CATIE ANTI-HIV AGENTS: Syphilis drug dropped

ANTI-HIV AGENTS: Syphilis drug dropped

TreatmentUpdate40: February 1993
Sean Hosein

In 1990 researchers at The University of Pittsburgh reported that an arsenic compound, oxophenarsine, (Mapharsen(R)) was able to block HIV production in experiments with cells. Viral replication was suppressed in cells chronically infected with HIV. Drugs such as AZT, ddC and ddI cannot stop HIV replication in these cells. An HIV-infected cell can produce virus which can move from one cell to another infecting the previously uninfected cell. Such cell-to-cell infection continues despite the use of AZT and the presence of anti-viral antibodies. Researchers are thus testing thousands of compounds for their potential anti-HIV activity.

How It Works

Oxophenarsine was used in the pre-penicillin era for the treatment of syphilis. That an antibiotic can have anti-HIV activity is not surprising. Scientists in several laboratories in different countries have reported that antibiotic treatment of HIV-infected cells has prolonged their survival or prevented their death. It is thought that the antibiotics kill microorganisms called mycoplasma which may be a co-factor in the death of HIV-infected cells. Researchers working with the Parke-Davis company have recently completed laboratory experiments with oxophenarsine. According to their results oxophenarsine inhibits replication of HIV-l and HIV-2. The anti-viral activity of the drug varied depending on the type of cell used in the experiments. As well, to improve the efficiency of the drug's anti-viral action, higher concentrations of oxophenarsine were used but the drug appeared to cause some toxicity.

Problems

The Parke-Davis researchers did mention that oxophenarsine, when used to treat syphilis, had to be given intravenously because of poor absorption when administered orally. When used to treat syphilis, oxophenarsine was given to patients on an intermittent basis, otherwise arsenic concentrations would build up and cause toxicity. It is interesting that the researchers at Parke-Davis cite the poor oral absorption and the need for intravenous administration, in addition to its potential toxicity, as reasons not to pursue further testing of the drug for the treatment of HIV-infected people.

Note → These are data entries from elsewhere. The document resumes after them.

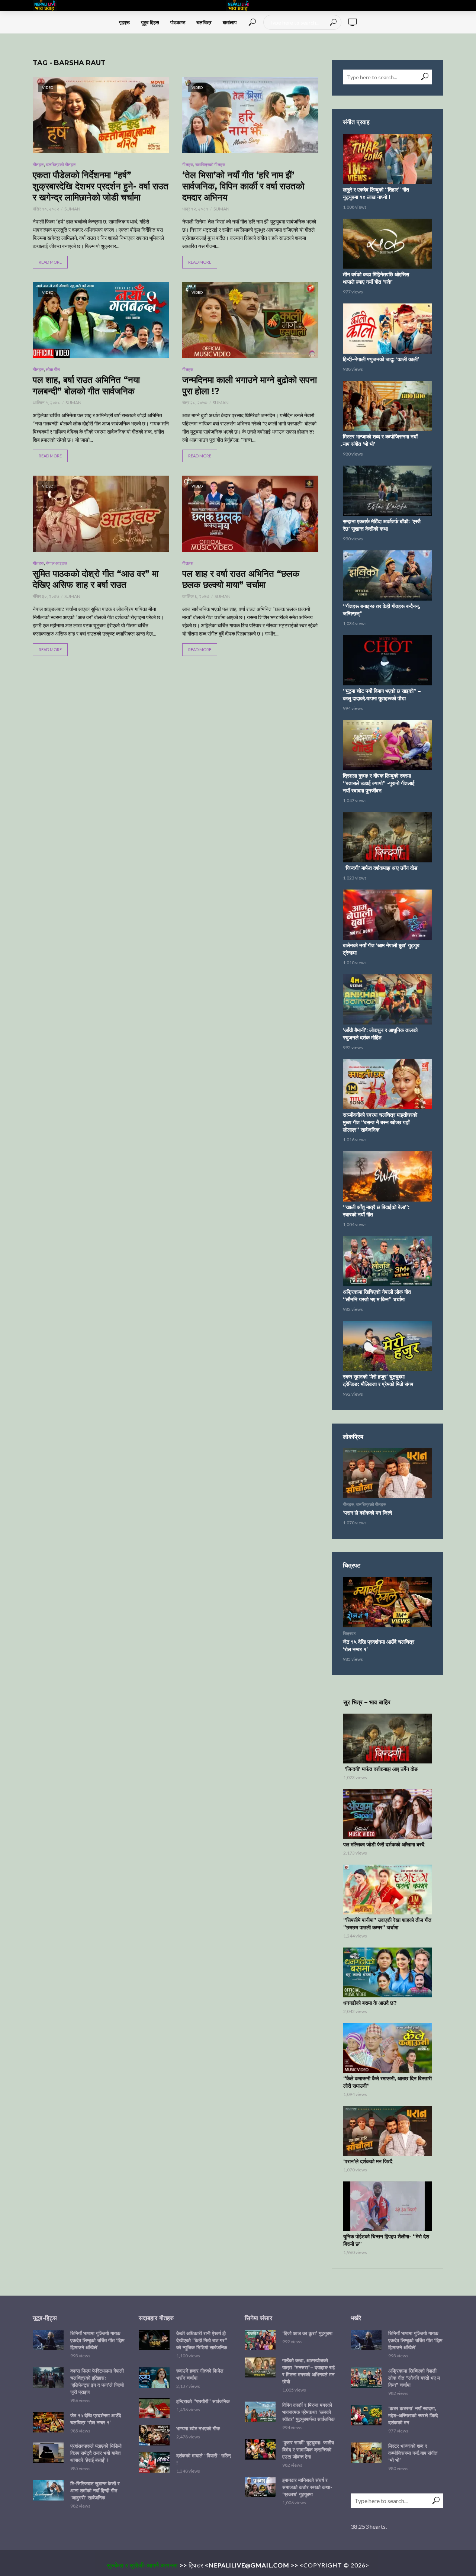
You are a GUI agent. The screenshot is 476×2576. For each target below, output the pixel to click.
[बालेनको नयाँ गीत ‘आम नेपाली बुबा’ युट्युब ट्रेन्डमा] (387, 915)
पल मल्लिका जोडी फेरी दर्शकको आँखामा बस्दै (383, 1844)
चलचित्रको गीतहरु (60, 164)
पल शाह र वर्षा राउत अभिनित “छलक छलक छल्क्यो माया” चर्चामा (240, 579)
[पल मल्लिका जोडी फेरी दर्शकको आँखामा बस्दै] (387, 1814)
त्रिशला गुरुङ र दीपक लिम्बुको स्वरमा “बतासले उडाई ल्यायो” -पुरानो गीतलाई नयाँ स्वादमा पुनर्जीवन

Improvements in capsule technology since oxophenarsine was first used might make oral use of the drug possible. That anti-viral drugs can cause toxic side effects is not a recent problem and has certainly not stopped doctors from prescribing drugs such as AZT and ganciclovir. As oxophenarsine was introduced over 40 years ago there may also be issues relating to patent rights and thus potential profits. These issues were not discussed in the report from Parke-Davis.

REFERENCES:

1. Gupta P, B alachandran R, Thampatty P, et al. Oxophenarsine, an anti syphilis drug inhibits HIV-1-specific protein synthesis in acutely and persistently infected lymphocytes. AIDS Research and Human Retroviruses 1990:6(12):1417-1423.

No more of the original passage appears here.